This country of 700,000 people, roughly the size of Switzerland, is the world’s only Mahayana Buddhist country. The Buddhist respect for all sentient beings helped Bhutan protect its prestine ecology and wildlife.
This self-sufficient population was never colonized and had limited contact to the outside world. Buddhism was established in the 8th century by the Indian saint Padmasambhava, popularly known in the Tantric tradition as Guru Rinpoche. .
Perhaps the most dynamic era in Bhutanese history came in the 17th century with the arrival, in 1616, of Zhabdrung Ngawang Namgyal, the great leader of the Drukpa school of Mahayana Buddhism. He unified the country and established the foundations for national governance and the Bhutanese identity.
In 1907, a historic Assembly of the clergy, the official administration, and the people unanimously elected Gongsar Ugyen Wangchuck as the first hereditary King of Bhutan thus beginning the glorious era of the Wangchuck dynasty. In 2006, the fourth king of Bhutan, Jigme Singye Wangchuck announced that he would abdicate in favor of a constitutional monarchy with a parliamentary democracy. In 2008, the year that marked 100 years of the monarchy saw two important events; the first democratic elections and the coronation of the fifth king, Jigme Khesar Namgyel Wangchuck.
A Rich Heritage
Bhutanese language and literature, the arts and crafts, ceremonies and events, and basic social and cultural values draw their essence from religious teachings. The tradition of fine art is alive today, manifested, for example, in exquisite traditional painting visible on monasteries and houses, skillfully enhancing the architecture.

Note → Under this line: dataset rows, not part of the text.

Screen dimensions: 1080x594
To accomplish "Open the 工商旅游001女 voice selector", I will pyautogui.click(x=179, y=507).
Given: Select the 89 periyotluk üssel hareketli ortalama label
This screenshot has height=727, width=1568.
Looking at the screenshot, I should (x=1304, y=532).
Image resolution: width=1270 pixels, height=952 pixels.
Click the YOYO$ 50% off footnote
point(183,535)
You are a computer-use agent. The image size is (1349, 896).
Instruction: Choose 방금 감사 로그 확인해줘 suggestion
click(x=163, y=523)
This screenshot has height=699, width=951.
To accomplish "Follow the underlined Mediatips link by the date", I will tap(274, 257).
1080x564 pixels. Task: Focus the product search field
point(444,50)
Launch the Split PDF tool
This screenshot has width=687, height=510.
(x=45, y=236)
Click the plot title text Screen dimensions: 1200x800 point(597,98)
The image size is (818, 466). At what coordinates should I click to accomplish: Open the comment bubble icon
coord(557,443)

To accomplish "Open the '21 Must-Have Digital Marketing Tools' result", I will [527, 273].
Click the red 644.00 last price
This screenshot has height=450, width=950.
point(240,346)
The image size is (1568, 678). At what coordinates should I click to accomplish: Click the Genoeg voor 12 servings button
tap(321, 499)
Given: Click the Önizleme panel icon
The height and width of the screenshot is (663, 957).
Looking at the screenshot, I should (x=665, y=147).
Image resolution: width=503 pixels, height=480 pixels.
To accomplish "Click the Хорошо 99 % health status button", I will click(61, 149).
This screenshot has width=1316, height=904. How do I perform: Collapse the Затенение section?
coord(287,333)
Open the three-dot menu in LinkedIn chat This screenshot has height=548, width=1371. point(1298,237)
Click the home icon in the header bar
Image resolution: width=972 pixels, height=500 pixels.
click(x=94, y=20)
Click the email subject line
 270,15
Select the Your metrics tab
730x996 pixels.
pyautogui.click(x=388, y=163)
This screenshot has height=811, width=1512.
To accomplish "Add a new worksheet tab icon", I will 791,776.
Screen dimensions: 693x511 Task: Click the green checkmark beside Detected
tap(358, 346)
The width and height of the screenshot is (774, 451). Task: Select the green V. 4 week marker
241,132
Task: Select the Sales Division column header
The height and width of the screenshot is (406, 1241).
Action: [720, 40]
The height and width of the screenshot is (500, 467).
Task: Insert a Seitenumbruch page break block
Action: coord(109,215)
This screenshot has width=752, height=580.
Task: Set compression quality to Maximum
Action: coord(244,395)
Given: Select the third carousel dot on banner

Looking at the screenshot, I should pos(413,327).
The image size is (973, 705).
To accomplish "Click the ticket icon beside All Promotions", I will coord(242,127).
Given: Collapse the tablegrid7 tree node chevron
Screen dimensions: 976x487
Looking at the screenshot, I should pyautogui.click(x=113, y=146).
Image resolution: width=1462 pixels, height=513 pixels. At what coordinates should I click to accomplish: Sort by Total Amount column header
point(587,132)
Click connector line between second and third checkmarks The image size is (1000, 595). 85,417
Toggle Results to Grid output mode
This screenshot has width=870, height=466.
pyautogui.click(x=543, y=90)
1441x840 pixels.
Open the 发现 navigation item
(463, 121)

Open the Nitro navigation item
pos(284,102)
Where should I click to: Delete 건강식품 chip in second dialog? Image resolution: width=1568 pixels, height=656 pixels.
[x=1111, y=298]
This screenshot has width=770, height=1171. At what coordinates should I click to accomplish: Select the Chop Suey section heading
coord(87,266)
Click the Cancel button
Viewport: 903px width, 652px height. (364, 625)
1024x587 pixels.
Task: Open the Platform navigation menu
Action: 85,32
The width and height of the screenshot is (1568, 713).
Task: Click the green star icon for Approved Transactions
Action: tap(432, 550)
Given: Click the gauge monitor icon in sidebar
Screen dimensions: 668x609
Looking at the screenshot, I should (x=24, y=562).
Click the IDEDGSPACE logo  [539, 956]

Architecture is also a significant feature of the Bhutanese identity. The combination of engineering skill and aesthetic beauty is unparalleled in all structures, from the massive monastic fortresses to houses and bridges. Traditional shapes, colours and patterns on the walls, doors, windows, put Bhutanese architecture in a class of its own.
Music, dance, and handicrafts, both by the clergy and the lay population, play an important role in national, village, or domestic functions and festivals. Bhutan’s textile tradition has, in recent years, gone international. The distinct technique, colour and style of indigenous Bhutanese weaving is being increasingly appreciated by textile specialists, collectors, and users.
The national language of Bhutan is Dzongkha. The people also speak more than 18 dialects across the country. Today, English is taught in the schools and is used as the official working language, but the national leaders emphasise the development and use of Dzongkha.
Bhutan has been described as a natural paradise. Even as the world mourns the hastening ecological damage, this small Himalayan Kingdom is emerging as an example to the international community, with about 80 percent of its land still under forest and a great variety of rare plant and wildlife species.
Wedged between China and India, Bhutan’s terrain ranges from the sub-tropical foothills in the south, through the temperate zones, to dizzying heights of over 7,300 meters (24,000 feet). In Historical records Bhutan was known as Lhojong Menjong ‘the Southern Valley of Medicinal Herbs.’ Besides these rare herbs, the Bhutanese seasons are reflected in full color by wild flowers and plants, which carpet the mountain sides.
Bhutan’s population is, in many ways, one large family. More than 70 percent of the people live on subsistence farming, scattered in sparsely populated villages across the rugged terrain of the Himalayas. With rice as the staple diet in the lower regions, and wheat, buckwheat, and maize in other valleys, the people farm narrow terraces cut into the steep hill slopes.
Bhutanese communities settled in the valleys with limited communication in the past. It is for this reason that the sense of individuality and independence emerges as a strong characteristic of the people.
It is for the same reason that, despite the small population, it has developed a number of languages and dialects. The Bhutanese are, by nature, physically strong and fiercely independent with a ready sense of humor. Hospitality is an in-built social value in Bhutan.